Zac Hatfield-Dodds (Hypothesis core dev) and Phillip Schanely (Crosshair core dev) are planning to collaborate on various experiments or interoperability features; Zac is also supervising undergraduate projects in this area, in addition to our usual willingness to support open-source contributions.

Background

"Write tests once, run them many times (with many backends)"

The three main options for backends are

  1. Random "generative" testing - Hypothesis already does this well
  2. Feedback-guided mutation / fuzzing - you can plug in a fuzzer for single tests already. HypoFuzz can fuzz all your tests at once, with dynamic prioritization.
  3. Solver-based exhaustive path testing - this project!

The Fuzzing Book is a great introduction to these topics, and has some simple examples (in Python!) of symbolic and concolic testing.

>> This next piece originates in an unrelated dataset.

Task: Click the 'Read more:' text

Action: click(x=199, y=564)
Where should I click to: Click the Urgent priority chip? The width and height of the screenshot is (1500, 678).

Crosshair basically works by creating proxy objects which record the conditions they're used in, and then using the Z3 solver to choose different paths each time. When stuck, or used in a non-symbolic function call (etc.) they choose a random possible value and execution continues as normal. Ongoing development is mostly based on improving the engine/frontend architecture (currently mixed) and patching more of the builtins and stdlib to support symbolic operations.

Write for Hypothesis, run with Crosshair

Integration UX

  • run Crosshair on Hypothesis tests just like any other kind of contract, or
  • integrated into HypoFuzz for an automatic hybrid fuzzing workflow

Running this as part of Hypothesis itself is tempting, but too prone to unpredictable performance issues or otherwise misbehaving on reasonable test code to be worth it.

Crosshair -> choice sequence -> whole test

Basic support for this approach was added in crosshair 0.0.17!

Hypothesis is implemented in terms of a "choice sequence", which you can think of as the sequence of choices we make while traversing a decision tree of what to generate. David's paper on this explains more details.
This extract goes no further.